Skillful Application of Foreign Law: By submitting professional legal opinions issued by senior Hong Kong lawyers and combining them with thorough arguments during the court hearings, Zhenghan Law Firm’s lawyers assisted the court in accurately ascertaining Hong Kong law. This laid a solid foundation for the judgment to support all of the bank’s claims for principal, interest, and penalty interest.
IV. Key Points of the Judgment
Following the first instance trial by the Shanghai High People’s Court and the final instance by the Supreme People’s Court, both courts ruled in favor of the bank’s claims. In judgment (2010) Min Si Zhong Zi No. 12, the Supreme People’s Court clarified the following core adjudication rules:
Affirming that Principal and Accessory Contracts May Choose Different Governing Laws
The judgment clarified that the parties to a principal contract and an accessory contract may separately and independently agree on their respective governing laws, and both agreements are legal and valid.
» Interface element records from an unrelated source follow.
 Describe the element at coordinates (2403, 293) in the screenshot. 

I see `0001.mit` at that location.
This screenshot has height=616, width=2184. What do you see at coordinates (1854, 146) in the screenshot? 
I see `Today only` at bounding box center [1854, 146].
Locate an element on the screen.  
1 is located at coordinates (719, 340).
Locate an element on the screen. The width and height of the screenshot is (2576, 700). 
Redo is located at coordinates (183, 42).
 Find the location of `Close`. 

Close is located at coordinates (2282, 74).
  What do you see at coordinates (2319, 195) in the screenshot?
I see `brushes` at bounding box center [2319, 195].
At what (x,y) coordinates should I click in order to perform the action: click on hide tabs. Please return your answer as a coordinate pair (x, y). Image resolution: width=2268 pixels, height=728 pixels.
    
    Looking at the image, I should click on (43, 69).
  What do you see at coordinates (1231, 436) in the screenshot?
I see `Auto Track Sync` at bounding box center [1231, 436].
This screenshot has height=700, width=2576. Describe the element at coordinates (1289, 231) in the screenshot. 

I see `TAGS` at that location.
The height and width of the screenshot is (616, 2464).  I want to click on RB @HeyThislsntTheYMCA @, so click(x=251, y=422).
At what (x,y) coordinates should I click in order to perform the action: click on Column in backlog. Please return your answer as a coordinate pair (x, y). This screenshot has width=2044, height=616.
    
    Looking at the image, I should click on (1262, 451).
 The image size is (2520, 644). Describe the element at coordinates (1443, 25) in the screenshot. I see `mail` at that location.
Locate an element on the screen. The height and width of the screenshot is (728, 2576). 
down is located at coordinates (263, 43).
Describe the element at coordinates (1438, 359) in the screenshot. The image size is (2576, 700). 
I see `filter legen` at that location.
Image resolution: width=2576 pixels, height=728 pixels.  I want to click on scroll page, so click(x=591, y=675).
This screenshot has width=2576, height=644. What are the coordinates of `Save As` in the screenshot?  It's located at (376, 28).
Confirming the Validity of External Guarantee Contracts with Supplementary Registration
The Supreme People’s Court held that the provision of external guarantees by wholly foreign-owned enterprises does not require prior approval, and their external guarantee contracts do not take approval as a condition for taking effect. Although external guarantees should be registered, given that the guarantee in this case had undergone supplementary registration procedures, the mortgage guarantee contract in question was determined to be legal and valid.
Full Support for the Creditor’s Claims
The court ordered the borrower to repay all loan principal, interest, and penalty interest to the bank, and confirmed the bank’s priority compensation rights over the mortgaged property of the domestic hotel.
V. Case Insights
This case is a landmark case in the field of foreign-related financial guarantees tried by the Supreme People’s Court. Its judgment not only provides authoritative guidance on how to determine the validity of external guarantee contracts in judicial practice and clarifies the boundaries of the impact of approval and registration of external guarantees on contract validity under foreign exchange management regulations, but also reaffirms the importance of the principle of party autonomy in international commercial transactions. The case has a profound impact on promoting the stability of cross-border investment and financing transactions and ensuring the security of financial claims.
VI. Evaluation and Awards
The judgment of this case is a Gazette Case of the Supreme People’s Court and has been included in legal practice monographs such as “Guide to Difficult Issues and Winning Strategies in Guarantee Disputes.” This case is an important precedent in the field of foreign-related commercial trials, and its adjudication reasoning has a significant impact on subsequent cross-border financing guarantee businesses such as “domestic guarantees for foreign loans.”
*Special Note: This case occurred some time ago. Current regulations on external guarantees have been adjusted by the State Administration of Foreign Exchange. Practical operations should be based on the latest legal provisions and judicial practices.